Evacuamos aquela menina de sete anos de norte para sul, acabamos de deixá-la num centro de estabilização em Rafah. A mãe dela disse que eles ficaram sem comida e tiveram que comer ração animal, o que deixou a filha muito doente.
O que você acha que as partes em conflito e as agências internacionais envolvidas precisam fazer para garantir mais ajuda humanitária e também segurança para os trabalhadores humanitários em Gaza?
Precisamos desesperadamente de mais cruzamentos abertos.
Tudo o que possa ser feito para melhorar o processo de coordenação no terreno é realmente importante…Basicamente, este sistema de coordenação e resolução de conflitos não está a funcionar adequadamente e não há razão para que não o possa fazer. Usamos este sistema em outras partes do mundo… Deveria poder funcionar aqui, só não está sendo respeitado no momento e precisamos que seja respeitado para garantir a nossa segurança, mas também a segurança das pessoas que servimos.

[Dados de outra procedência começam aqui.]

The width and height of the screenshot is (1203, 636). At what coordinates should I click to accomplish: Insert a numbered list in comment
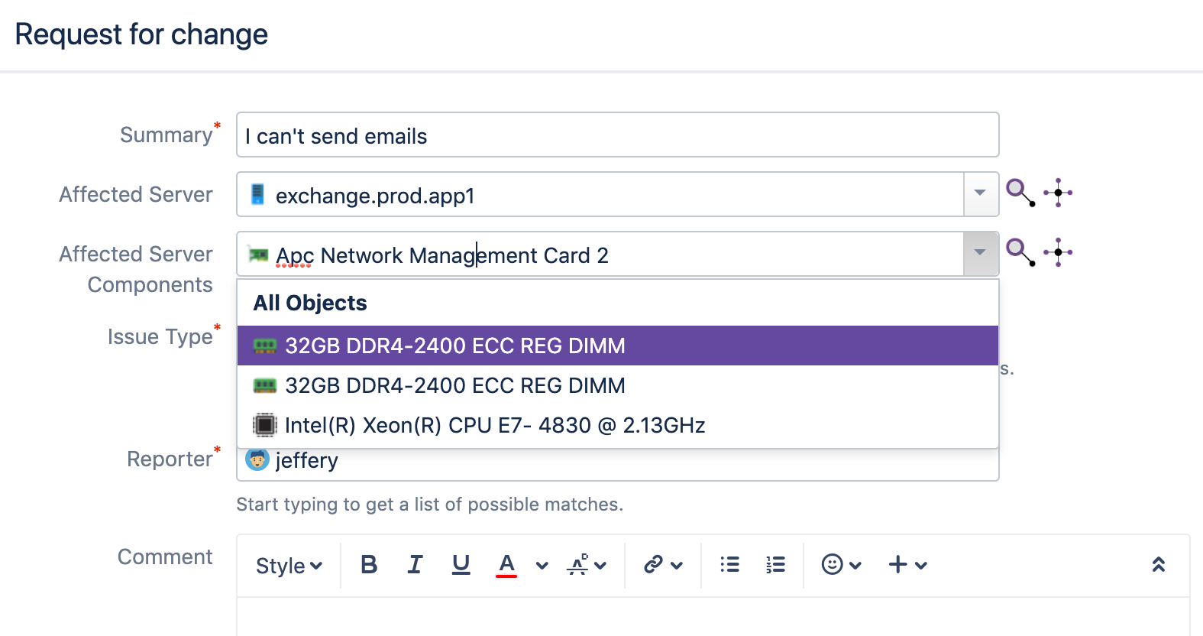pyautogui.click(x=775, y=565)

É claro que é perigoso, mas para mim os atrasos que enfrentamos são um problema enorme. No final das contas, a nossa função é entregar a ajuda e são os atrasos que nos impedem de entregar a ajuda.
Tem havido muita conversa ultimamente sobre os perigos que os trabalhadores humanitários enfrentam em Gaza, mas somos algumas das pessoas mais seguras e protegidas na Faixa de Gaza. Os ferimentos que tenho visto nos hospitais são horríveis, especialmente em crianças, com ferimentos de bala, ferimentos de vidro, amputações, ossos quebrados e tantos ferimentos de guerra. É um lembrete importante de que quando falamos de segurança, estamos também a falar da segurança do povo palestiniano, incluindo as crianças.